Four days later, the survivors were picked up by American whaling vessels. Ultimately, Sawyer was credited with saving 90 lives at sea, among them 26 people he had rescued singlehandedly. Twain, floating in clouds of steam at Stahle’s baths, was riveted by Sawyer’s story. He himself had a deathly fear of exploding steamers, and for good reason. In 1858, Twain had gotten his brother Henry, then 20, an unpaid post as a junior purser on the New Orleans steamer Pennsylvania. On June 13, the Pennsylvania exploded 60 miles below Memphis. Four of the eight boilers blew up the forward third of the vessel. “Henry was asleep,” Twain later recalled, “blown up—then fell back on the hot boilers.” A reporter wrote that Twain, who had been nearly two days’ travel downriver from Memphis, was “almost crazed with grief” at the sight of Henry’s burned form on a mattress surrounded by 31 parboiled and mangled victims on pallets. “[Henry] lingered in fearful agony seven days and a half,” Twain later wrote.
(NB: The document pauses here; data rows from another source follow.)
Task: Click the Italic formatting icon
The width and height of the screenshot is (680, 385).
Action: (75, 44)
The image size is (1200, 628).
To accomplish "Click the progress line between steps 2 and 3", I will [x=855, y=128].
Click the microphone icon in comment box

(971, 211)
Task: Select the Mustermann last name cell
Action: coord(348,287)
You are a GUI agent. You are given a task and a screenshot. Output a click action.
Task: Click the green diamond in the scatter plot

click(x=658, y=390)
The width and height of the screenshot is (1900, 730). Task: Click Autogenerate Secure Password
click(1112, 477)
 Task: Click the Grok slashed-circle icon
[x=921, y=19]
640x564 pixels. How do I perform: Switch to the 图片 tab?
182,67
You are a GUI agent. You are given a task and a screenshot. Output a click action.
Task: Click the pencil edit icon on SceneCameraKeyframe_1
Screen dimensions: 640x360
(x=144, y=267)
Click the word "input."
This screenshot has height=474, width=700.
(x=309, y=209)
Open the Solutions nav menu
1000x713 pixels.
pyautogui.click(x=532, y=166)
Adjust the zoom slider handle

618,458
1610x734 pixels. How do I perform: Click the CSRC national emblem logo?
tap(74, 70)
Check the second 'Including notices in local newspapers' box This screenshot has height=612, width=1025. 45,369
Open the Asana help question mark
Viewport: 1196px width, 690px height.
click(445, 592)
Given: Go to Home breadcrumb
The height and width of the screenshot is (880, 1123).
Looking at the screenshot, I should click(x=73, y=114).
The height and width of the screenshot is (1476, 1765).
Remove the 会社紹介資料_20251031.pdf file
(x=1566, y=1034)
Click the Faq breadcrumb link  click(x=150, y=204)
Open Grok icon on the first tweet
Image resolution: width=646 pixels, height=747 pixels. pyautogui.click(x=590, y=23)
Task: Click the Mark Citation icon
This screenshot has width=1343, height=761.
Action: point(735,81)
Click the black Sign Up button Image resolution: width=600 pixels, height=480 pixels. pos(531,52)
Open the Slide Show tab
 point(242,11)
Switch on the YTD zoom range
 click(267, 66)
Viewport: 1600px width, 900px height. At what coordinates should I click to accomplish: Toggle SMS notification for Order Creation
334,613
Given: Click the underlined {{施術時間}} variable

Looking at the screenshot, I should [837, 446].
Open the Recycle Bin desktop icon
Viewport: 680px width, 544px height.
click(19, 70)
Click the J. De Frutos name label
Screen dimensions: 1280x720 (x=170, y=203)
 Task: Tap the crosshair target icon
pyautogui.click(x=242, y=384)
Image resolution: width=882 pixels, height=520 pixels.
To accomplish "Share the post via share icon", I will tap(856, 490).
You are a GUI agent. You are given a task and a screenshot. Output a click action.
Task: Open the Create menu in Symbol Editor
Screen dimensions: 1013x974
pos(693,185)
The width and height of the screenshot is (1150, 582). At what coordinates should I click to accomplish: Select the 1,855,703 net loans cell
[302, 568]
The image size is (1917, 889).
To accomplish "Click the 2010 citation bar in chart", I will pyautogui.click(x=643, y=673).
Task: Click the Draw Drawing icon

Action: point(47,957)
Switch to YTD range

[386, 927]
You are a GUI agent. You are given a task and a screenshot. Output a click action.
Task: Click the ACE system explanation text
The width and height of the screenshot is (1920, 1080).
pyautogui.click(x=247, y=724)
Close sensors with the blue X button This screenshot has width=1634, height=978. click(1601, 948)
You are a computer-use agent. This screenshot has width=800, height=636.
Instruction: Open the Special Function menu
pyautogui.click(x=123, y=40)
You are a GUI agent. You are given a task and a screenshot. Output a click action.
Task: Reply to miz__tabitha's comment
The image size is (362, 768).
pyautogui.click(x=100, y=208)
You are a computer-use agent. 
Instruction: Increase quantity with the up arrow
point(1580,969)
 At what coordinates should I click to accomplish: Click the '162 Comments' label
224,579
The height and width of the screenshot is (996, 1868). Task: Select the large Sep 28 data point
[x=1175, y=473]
Henry died close to dawn on June 21. “Then the star of my hope went out and left me in the gloom of despair....O, God! This is hard to bear.”
Twain blamed himself and, at the time he and Sawyer met, was still reliving the tragedy in his memory by day and in vivid dreams by night.“My nightmares to this day,” he would write toward the end of his life, “take the form of my dead brother.”..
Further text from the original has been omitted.